Write the next part of the blog post below about the first issue of the journal Frames, picking up after its last sentence.

= DOCUMENT EXTRACT =
--
Tuesday, 3 July 2012

FRAMES on "Film and Moving Image Studies: Re-Born Digital?"


Well, it's been mighty quiet round these parts for a while, and one of the reasons is that Film Studies For Free's supremo was very kindly invited to conceive of, and guest-edit, the inaugural, themed issue of a brand new open access journal run by Film Studies graduate students at the University of St. Andrews (who were led, on this occasion, by Frames founding editor Fredrik Gustafsson - also a film blogger of distinction).

The journal Frames— now added to FSFF's permanent listing of online film and moving studies periodicals—will go on to further great things.

But first issues don't generally get any more bumper, more multimedia—half the contributions focus on, or contain, audiovisual film and moving image studies—or more filled with the work of truly wonderful contributors than this! It's also a particularly timely issue, as its introduction sets out.
--
= PROVIDED MATERIAL =

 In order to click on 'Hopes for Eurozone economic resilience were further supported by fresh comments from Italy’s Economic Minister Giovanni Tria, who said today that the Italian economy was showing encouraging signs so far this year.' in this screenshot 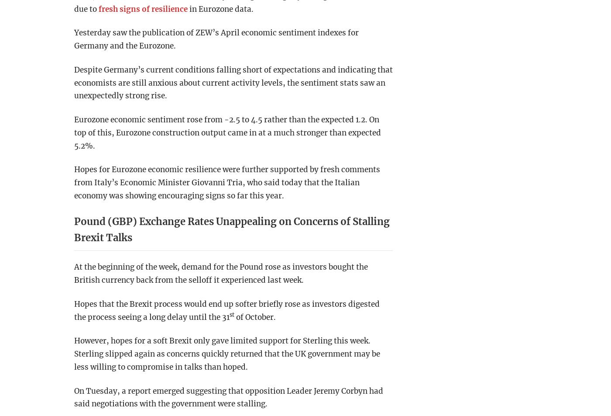, I will do `click(227, 182)`.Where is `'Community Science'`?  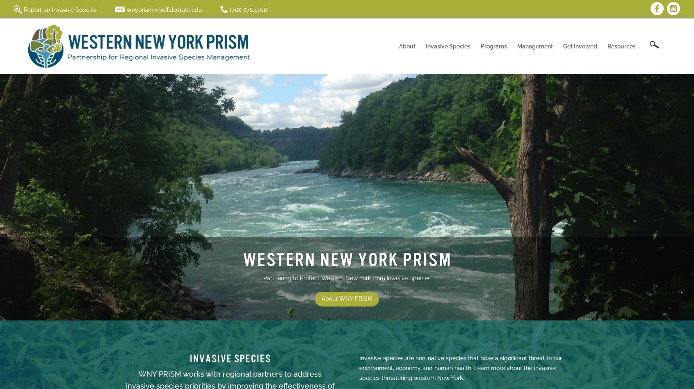
'Community Science' is located at coordinates (523, 96).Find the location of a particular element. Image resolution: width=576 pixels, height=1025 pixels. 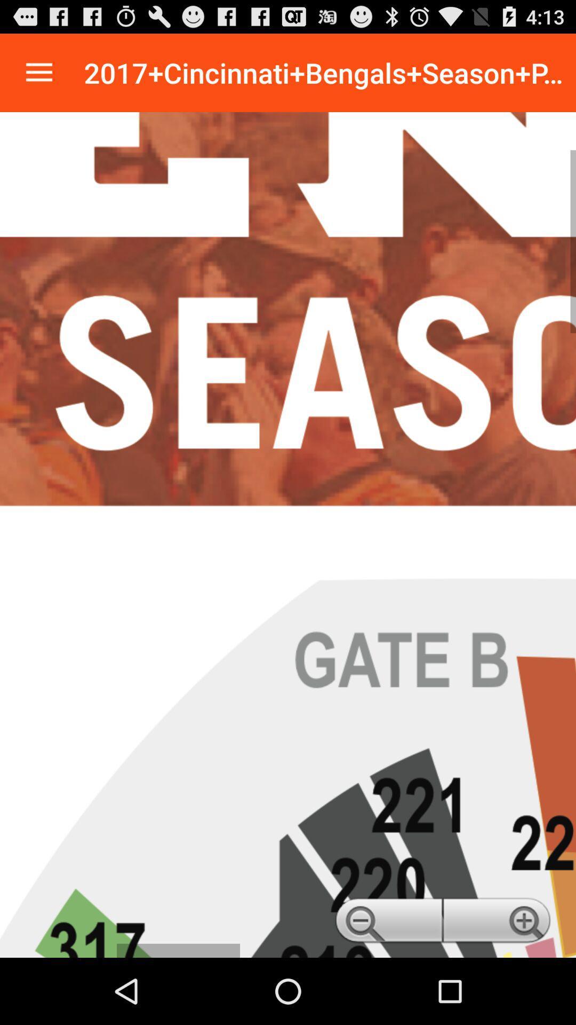

advertisement is located at coordinates (288, 535).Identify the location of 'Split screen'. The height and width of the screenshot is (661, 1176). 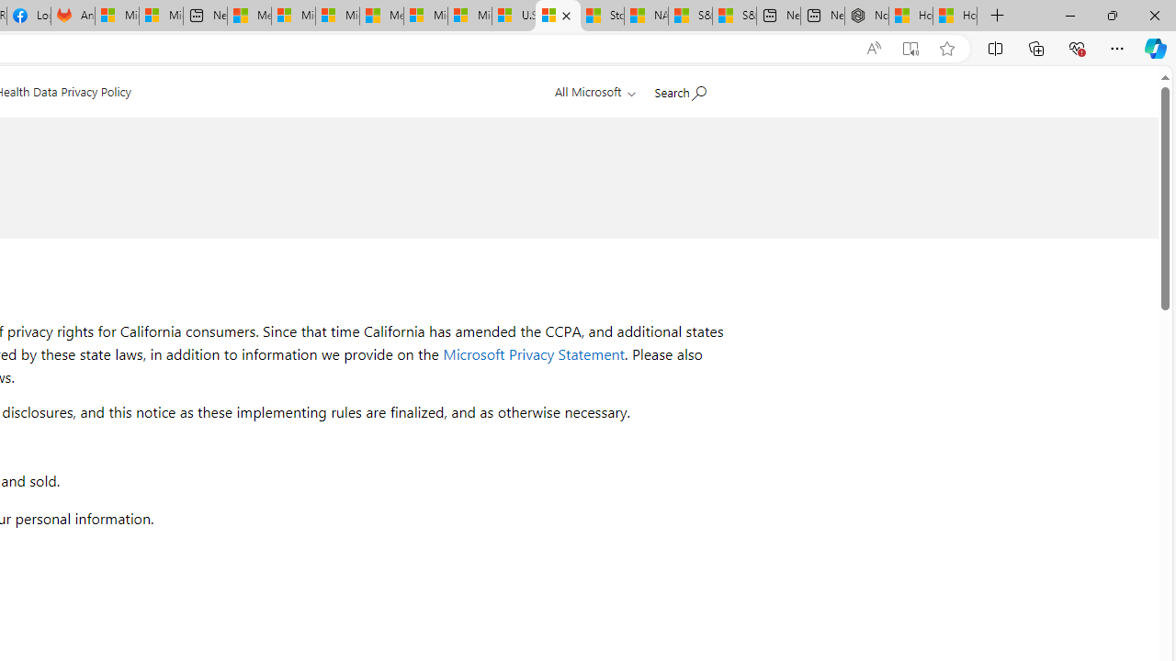
(994, 47).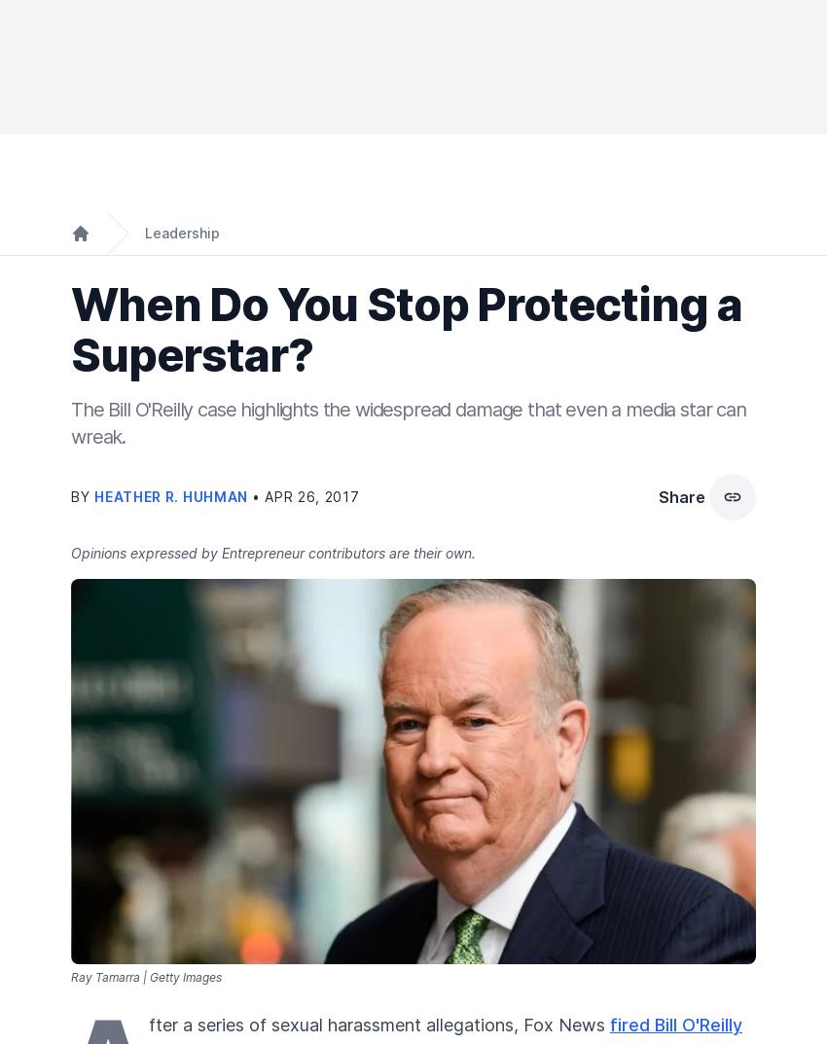 This screenshot has width=827, height=1044. I want to click on 'At a press conference, the former NFL and MLB superstar and now college coach asked the NCAA to 'do something.'', so click(71, 522).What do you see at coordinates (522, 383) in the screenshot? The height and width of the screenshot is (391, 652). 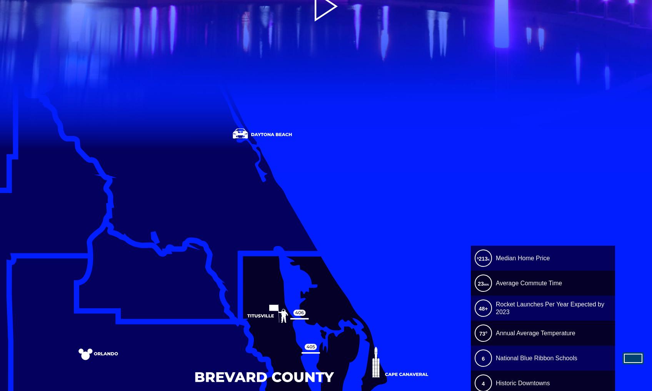 I see `'Historic Downtowns'` at bounding box center [522, 383].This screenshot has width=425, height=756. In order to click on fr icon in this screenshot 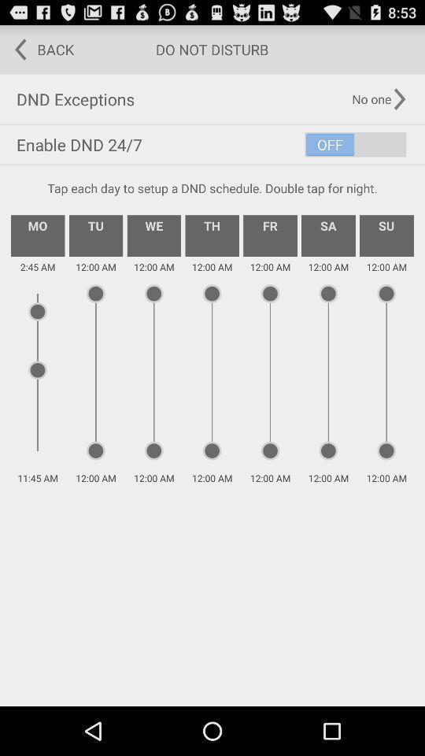, I will do `click(269, 235)`.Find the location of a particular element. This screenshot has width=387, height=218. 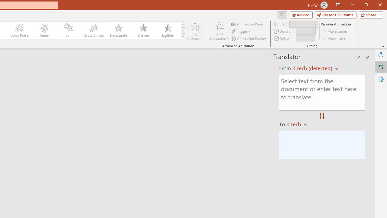

'Teeter' is located at coordinates (44, 30).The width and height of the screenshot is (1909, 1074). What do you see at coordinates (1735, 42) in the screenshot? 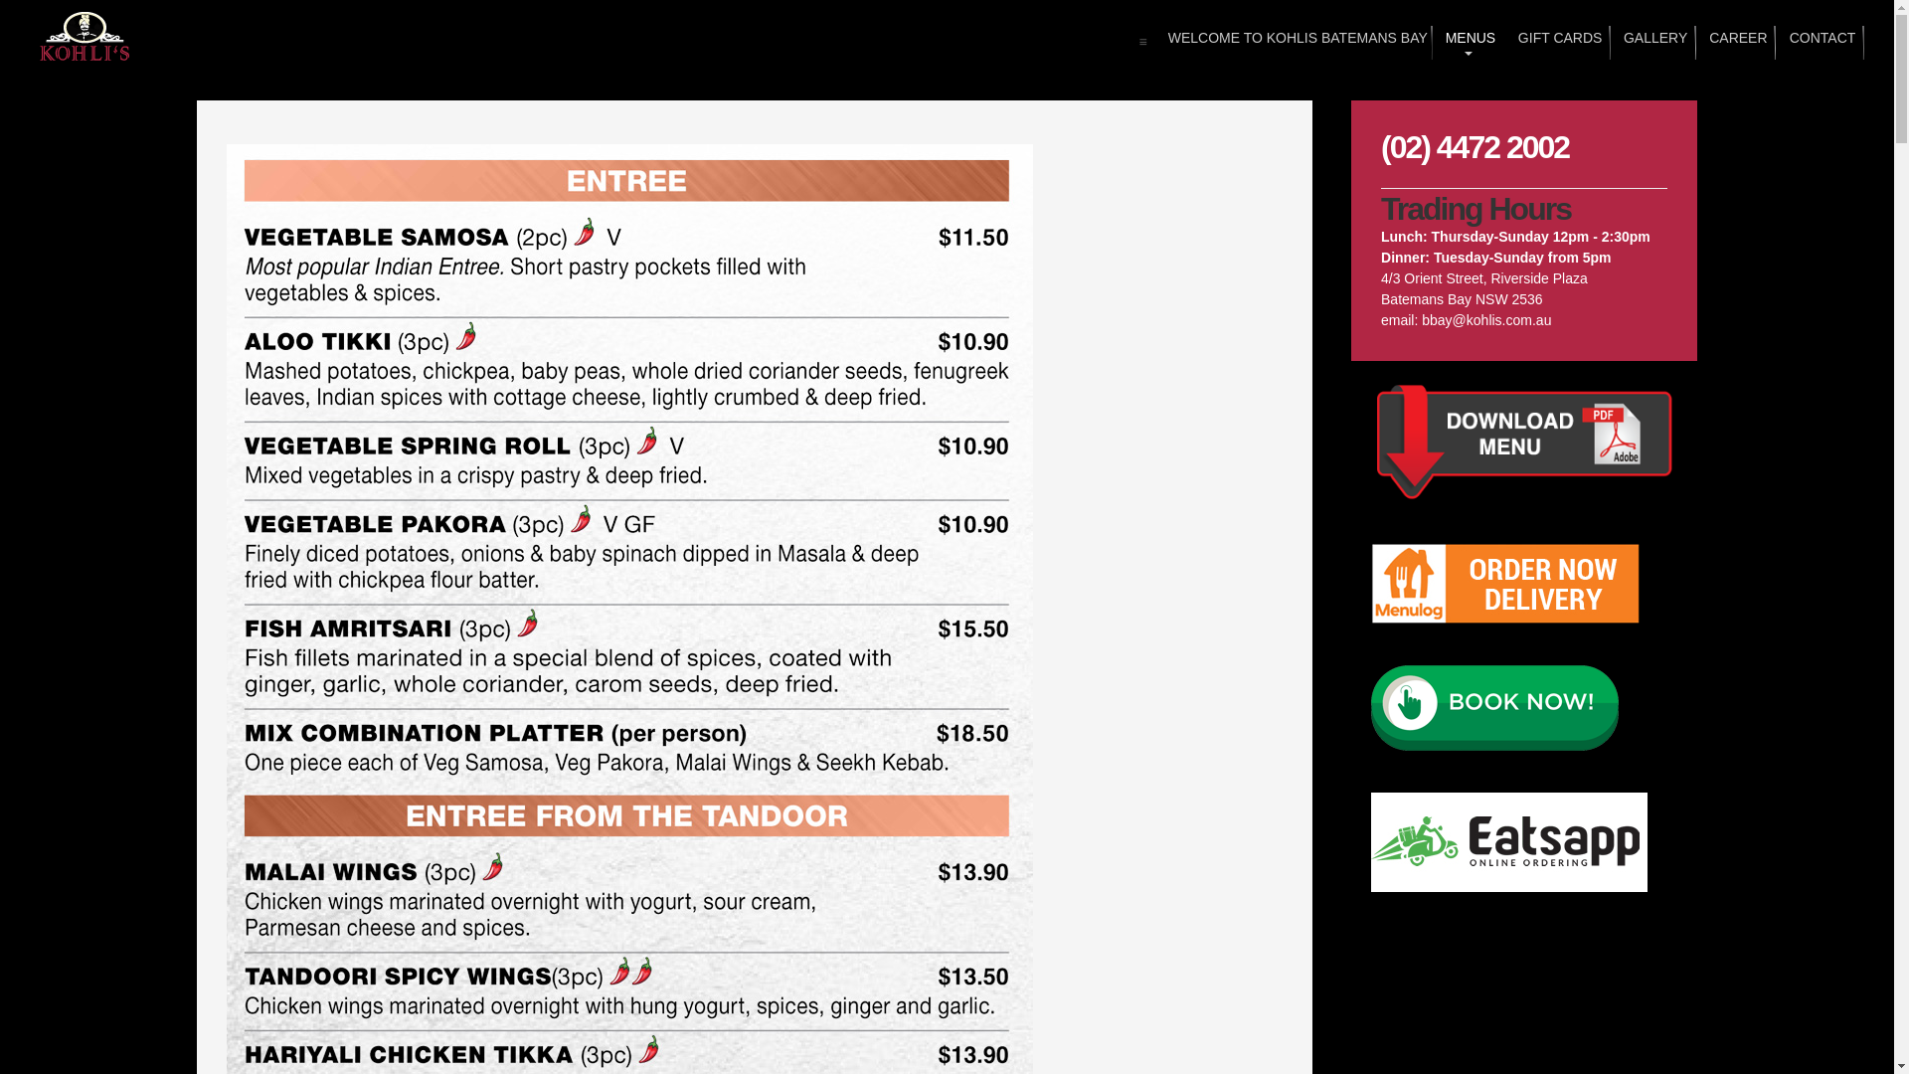
I see `'CAREER'` at bounding box center [1735, 42].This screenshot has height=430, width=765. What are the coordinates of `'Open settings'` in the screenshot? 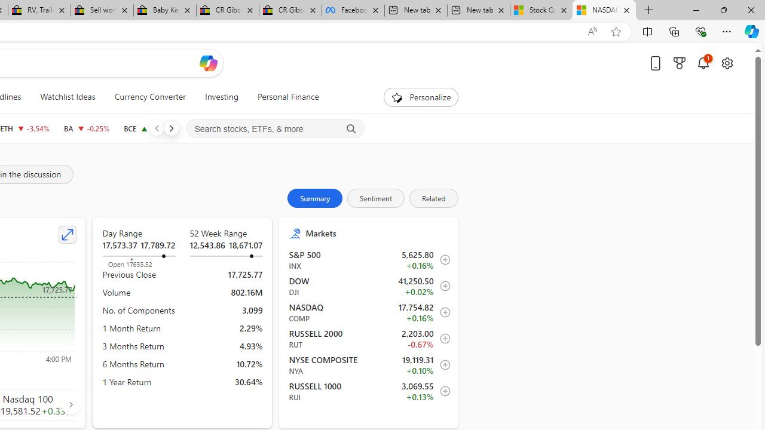 It's located at (726, 63).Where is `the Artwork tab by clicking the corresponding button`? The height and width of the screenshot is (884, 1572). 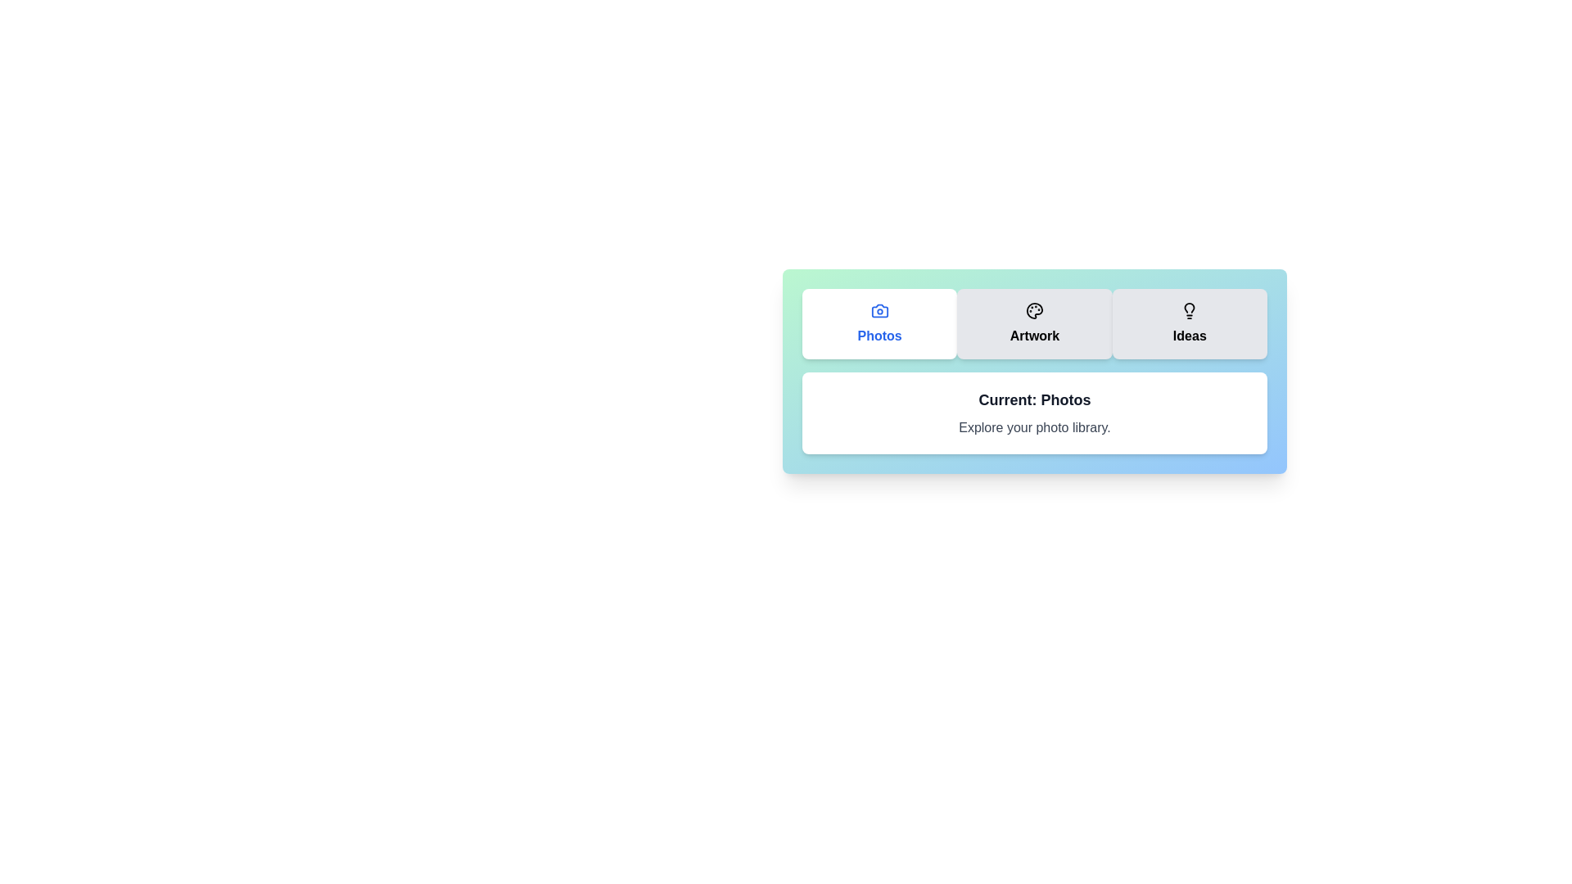
the Artwork tab by clicking the corresponding button is located at coordinates (1033, 324).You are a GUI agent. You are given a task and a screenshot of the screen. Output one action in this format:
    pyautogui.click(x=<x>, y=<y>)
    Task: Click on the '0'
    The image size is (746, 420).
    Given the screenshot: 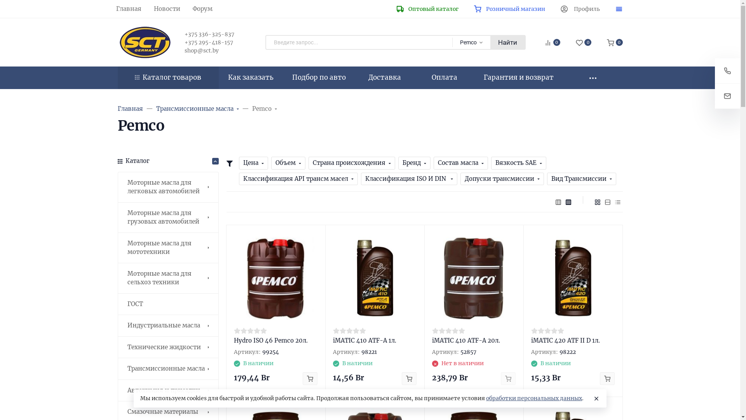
--
= WRITTEN REPLY =
[A]s honoured guest editor of this inaugural issue of the online journal Frames [...], I invited 39 fellow film and moving image scholars (including established and emergent film scientists, archivists, publishers, and film and video makers), all of them digital-participant-observers of one kind or another, to contribute their responses in a variety of forms to a semi-rhetorical question: ‘have film and moving image studies been “re-born” digital?’  In other words, what can we do now that we couldn’t before—and what can we no longer do as well—as a result of our increasing take up of particular digital scholarly technologies? Is a language of ‘re-vitalization’ an appropriate one to describe digital developments in our subjects? [Catherine Grant, ‘Film and Moving Image Studies: Re-Born Digital? Some Participant Observations', Frames, 1.1, 2012]
The Table of Contents with links to all items is set out below. Thanks so much to everyone involved—and especially to Fredrik—for their hard work. It was a pleasure working with you all.

In future weeks, FSFF will profile and discuss particular aspects of the issue. But, from tomorrow, this blogger will be on her annual, offline, holiday for two weeks until July 20th, when she hopes to be re-born digital all over again!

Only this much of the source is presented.